Blaupause Bad Homburg?

Gemeinsam mit privatem Geld zu investieren kann für institutionelle Investoren Horizonte bezüglich Fachwissen erweitern und neue ­Zugänge zu interessanten Assets schaffen, die mit anderen Rendite-Risiko-Profilen und Investmentperioden das Portfolio bereichern ­können. Zudem sollte es sich mit Co-Investoren ohne Bilanzdruck entspannter investieren lassen. Womöglich ergibt sich auch die eine oder andere Job-Möglichkeit? Interessant ist nicht zuletzt, über solche Kontakte auch Einblick in kleine und große Finanzströme zu bekommen, was allerdings umgekehrt umso mehr gilt. Private Investoren sind auch nicht uninteressiert daran zu erfahren, welche regulatorischen Arbitrage-Möglichkeiten sich in Zukunft ergeben können.

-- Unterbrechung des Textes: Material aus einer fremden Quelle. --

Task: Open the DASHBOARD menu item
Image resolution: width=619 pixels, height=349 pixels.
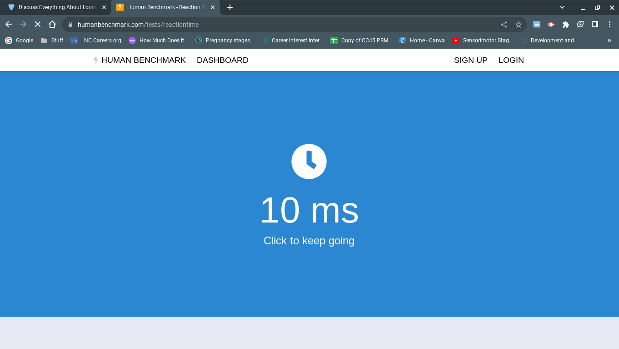Action: [223, 60]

Lernen lässt sich aus Fällen, in denen sich Family Offices für Dritt­investoren öffnen aber auch, dass die Rendite für die Familie nicht ­unbedingt nur aus den Investments kommen muss. Schließlich kann die Entwicklung einer solchen „open Architecture“ für Dritte auch ein schönes, womöglich höher rentierliches Geschäftsmodell sein – wenn am Ende der Verkauf der gemeinschaftlichen Gesamtunternehmung ansteht. Die in Bad Homburg ­ansässigen Quandts gründeten mit ­Feri – mittlerweile mehrheitlich an MLP veräußert – Auda und HQ Trust eigene Vermögensverwalter, die damit beworben wurden und werden, mit der Familie Quandt investieren zu können. Diese sammelte die Drittgelder ein, verdiente an den Gebühren und zog die ­eigenen Gelder Schritt für Schritt auf bestimmte Level zurück, um das Vermögen parallel auch wieder solo zu verwalten. Wie es in ­einigen Jahren um die Vehikel der Reimanns oder Silverfern bestellt sein wird, bleibt ­abzuwarten. Bis dahin bieten die beiden aber interessante Alternativzugänge für Beteiligungen.